In a push to accelerate SA’s coronavirus vaccination programme, the government has committed to reimbursing private sector providers for the costs of inoculating people who do not belong to medical schemes.

The move is expected to boost numbers at private sector sites, where demand has dwindled in recent weeks after eligible medical scheme members had quickly taken up the offer of a vaccine. It will also help compensate for most public sector sites not operating on weekends.

“This really opens the taps to a much broader rollout,” said Business for SA’s (B4SA’s) Ronald Whelan, chief commercial officer at health and life insurer Discovery. “Until now we have not been able to bring online the full capacity of private sector sites. Demand from the over-60s dipped, and for the past three weeks there have been no-show rates of up to 80%. It was devastating to see because there was stock and staff on hand,” he said.

“We support efforts to ensure vaccination centres are full, and to reach younger cohorts as quickly as possible,” he said.

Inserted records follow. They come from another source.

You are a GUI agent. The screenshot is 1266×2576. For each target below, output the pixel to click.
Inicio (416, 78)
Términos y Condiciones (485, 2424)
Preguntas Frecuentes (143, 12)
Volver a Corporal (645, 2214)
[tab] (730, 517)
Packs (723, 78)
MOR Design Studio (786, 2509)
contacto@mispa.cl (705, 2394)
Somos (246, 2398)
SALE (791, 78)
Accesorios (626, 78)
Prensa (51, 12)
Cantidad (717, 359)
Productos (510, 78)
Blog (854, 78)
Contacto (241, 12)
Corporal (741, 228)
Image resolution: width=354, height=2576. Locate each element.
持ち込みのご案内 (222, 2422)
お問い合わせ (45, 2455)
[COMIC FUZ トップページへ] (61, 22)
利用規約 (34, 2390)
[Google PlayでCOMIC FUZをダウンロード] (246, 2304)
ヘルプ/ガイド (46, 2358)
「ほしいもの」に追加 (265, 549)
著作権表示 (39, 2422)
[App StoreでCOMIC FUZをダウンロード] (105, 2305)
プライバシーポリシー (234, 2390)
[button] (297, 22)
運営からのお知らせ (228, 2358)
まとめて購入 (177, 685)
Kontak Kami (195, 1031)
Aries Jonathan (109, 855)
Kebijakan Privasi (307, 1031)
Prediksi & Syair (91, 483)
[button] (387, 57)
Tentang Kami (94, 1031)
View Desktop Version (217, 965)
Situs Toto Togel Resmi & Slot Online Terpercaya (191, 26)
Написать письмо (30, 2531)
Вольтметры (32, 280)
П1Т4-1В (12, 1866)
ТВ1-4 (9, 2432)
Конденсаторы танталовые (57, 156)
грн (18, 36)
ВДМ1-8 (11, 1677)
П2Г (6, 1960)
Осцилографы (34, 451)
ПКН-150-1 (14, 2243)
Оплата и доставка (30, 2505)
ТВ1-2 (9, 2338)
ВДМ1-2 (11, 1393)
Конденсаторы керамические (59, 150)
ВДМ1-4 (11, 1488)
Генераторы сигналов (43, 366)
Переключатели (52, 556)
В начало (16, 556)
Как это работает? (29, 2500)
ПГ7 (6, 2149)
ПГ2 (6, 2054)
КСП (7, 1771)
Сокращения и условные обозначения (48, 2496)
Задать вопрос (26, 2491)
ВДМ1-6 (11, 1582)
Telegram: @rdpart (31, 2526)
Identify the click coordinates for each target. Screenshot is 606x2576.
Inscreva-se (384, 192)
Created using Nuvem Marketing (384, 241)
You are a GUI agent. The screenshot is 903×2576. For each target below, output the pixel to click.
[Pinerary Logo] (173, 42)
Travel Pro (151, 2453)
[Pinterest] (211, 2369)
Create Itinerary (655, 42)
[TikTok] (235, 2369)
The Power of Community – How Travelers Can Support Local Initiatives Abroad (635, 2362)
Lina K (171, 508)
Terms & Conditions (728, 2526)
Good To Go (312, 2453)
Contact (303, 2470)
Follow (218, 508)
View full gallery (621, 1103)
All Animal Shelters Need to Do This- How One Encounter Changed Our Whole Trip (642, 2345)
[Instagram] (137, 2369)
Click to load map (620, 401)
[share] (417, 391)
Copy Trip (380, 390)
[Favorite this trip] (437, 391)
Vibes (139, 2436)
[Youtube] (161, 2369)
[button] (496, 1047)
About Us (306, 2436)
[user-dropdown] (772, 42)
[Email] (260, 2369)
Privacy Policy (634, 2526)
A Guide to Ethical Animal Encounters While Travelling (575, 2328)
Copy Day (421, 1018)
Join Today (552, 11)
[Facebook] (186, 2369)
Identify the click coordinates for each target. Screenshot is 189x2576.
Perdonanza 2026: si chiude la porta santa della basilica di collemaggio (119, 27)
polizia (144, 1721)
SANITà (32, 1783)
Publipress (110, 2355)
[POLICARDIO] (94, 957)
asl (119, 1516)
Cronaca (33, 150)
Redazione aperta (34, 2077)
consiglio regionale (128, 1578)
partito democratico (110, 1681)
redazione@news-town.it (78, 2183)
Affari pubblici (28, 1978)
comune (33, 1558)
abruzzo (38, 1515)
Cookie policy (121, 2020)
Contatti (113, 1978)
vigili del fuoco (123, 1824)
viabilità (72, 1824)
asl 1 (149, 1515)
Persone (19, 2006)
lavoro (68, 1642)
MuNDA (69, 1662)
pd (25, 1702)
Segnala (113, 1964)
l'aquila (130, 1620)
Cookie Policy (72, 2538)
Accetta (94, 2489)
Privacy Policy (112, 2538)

SA received several large shipments of Pfizer and Johnson & Johnson (J&J) vaccines in the past fortnight that significantly bolstered supplies for July, Whelan said. These include 1.5-million doses of the single shot J&J vaccine, 1.4-million doses of the two-shot Pfizer vaccine from the international vaccine financing vehicle Covax, and 1.3-million doses directly from Pfizer. So far, 5.8-million of the 30-million Pfizer doses secured by the government have been delivered to SA.

In a circular issued to the industry on July 1, department of health director-general Sandile Buthelezi said the government would reimburse private sites for the vaccination of uninsured people, including walk-ins, provided they were eligible for vaccination and had registered on the government’s electronic vaccine data system. Private sites would be provided with a credit note to cover the cost of the vaccine and an administration fee, he said.

“It is a very clever mechanism, because it means there are no massive transactions. The credit note will be offset against invoice payable to the vaccine distributors appointed by the government,” Whelan said.

The government opened vaccine registration to people over the age of 50 on July 1. It initially said vaccination for this age cohort would only begin on July 15, but has already begun scheduling appointments for the over-50s this week.

As of Sunday evening, 3.3-million vaccine doses had been administered.

In a separate development, the department of health announced on Sunday that it has made provision for special groups and individuals not currently eligible for vaccination to receive shots. These include ministers, deputy ministers, premiers and MECs; SA diplomats and their families who have been posted overseas who wish to be vaccinated when they are in SA; individuals who need to travel outside SA, for reasons that include business or study commitments, representing SA at sporting events, and seeking medical care; and individuals nominated by the president, health minister or health director-general. Foreign embassy staff would be vaccinated in line with the national protocol.